*** Opening of Provided records ***
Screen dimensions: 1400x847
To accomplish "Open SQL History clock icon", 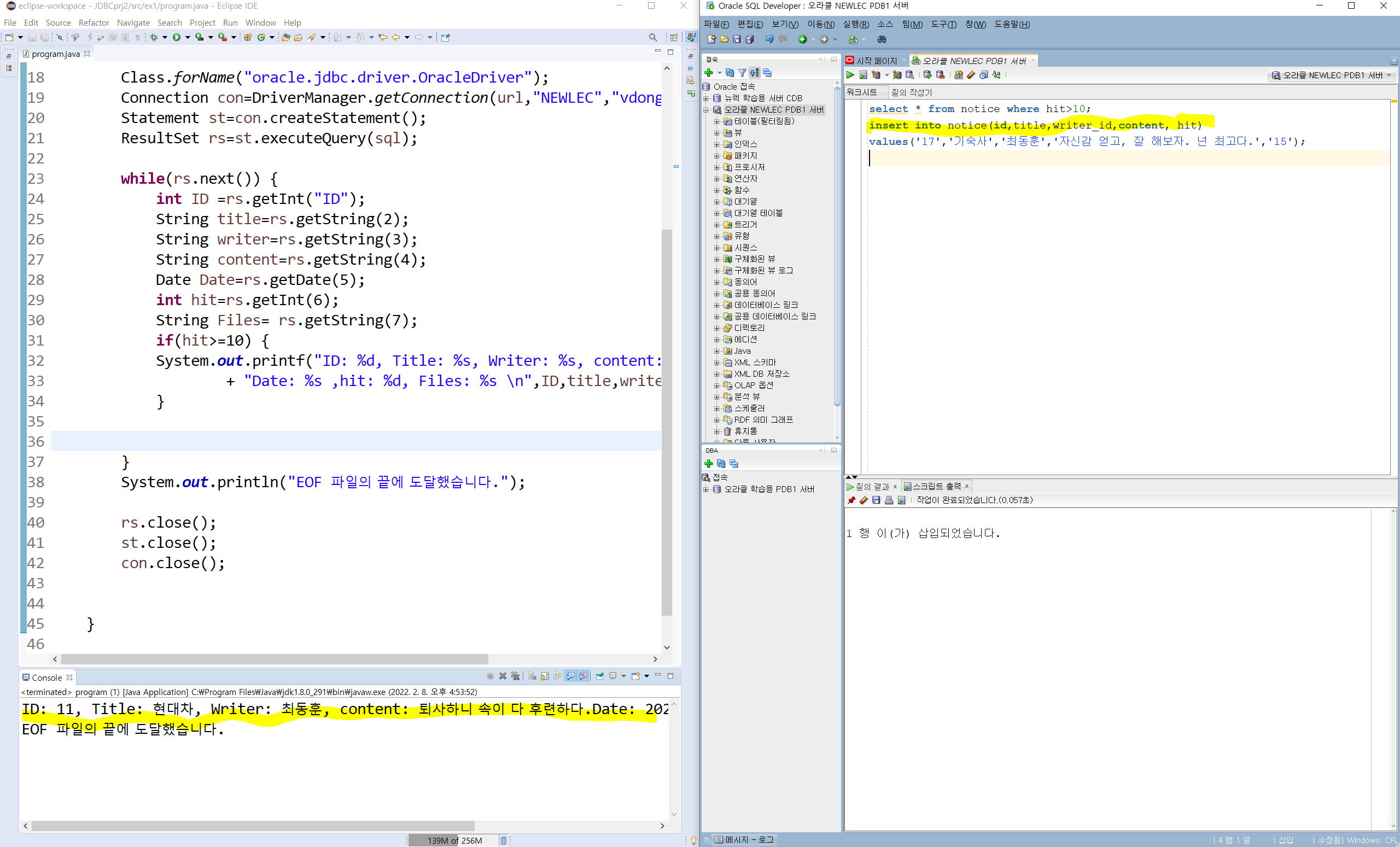I will pos(983,75).
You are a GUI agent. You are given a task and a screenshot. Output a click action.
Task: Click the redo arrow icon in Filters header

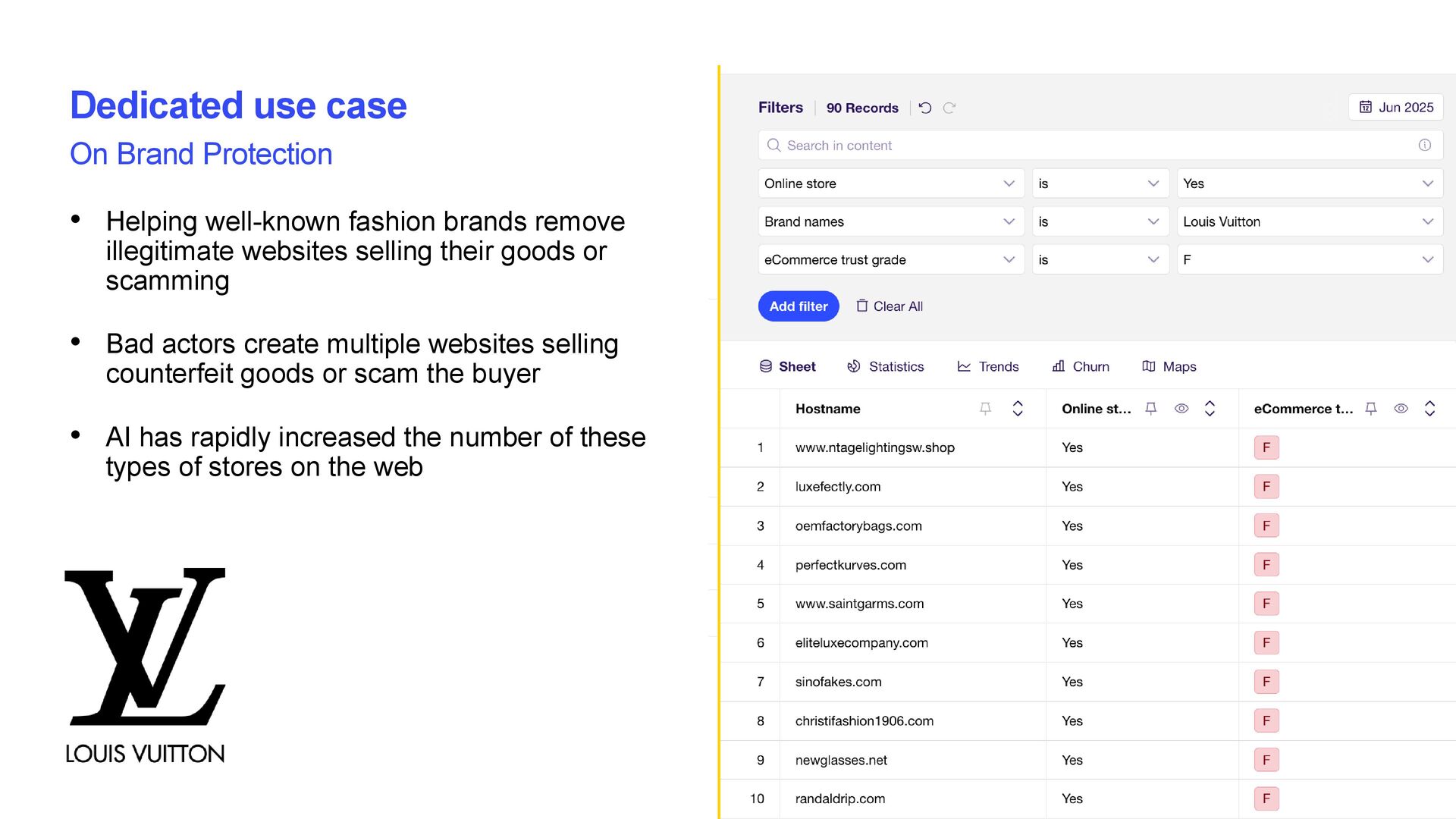pos(949,108)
*** Close of Provided records ***
▶ _Aim of the task_: Repeat word for word only the lines from the line holding "You are a GUI" to the final line of the material, both included. Don't carry over any picture.

▶ _Response below_:
You are a GUI agent. You are given a task and a screenshot. Output a click action.
Task: Click the redo arrow icon in Filters header

pos(949,108)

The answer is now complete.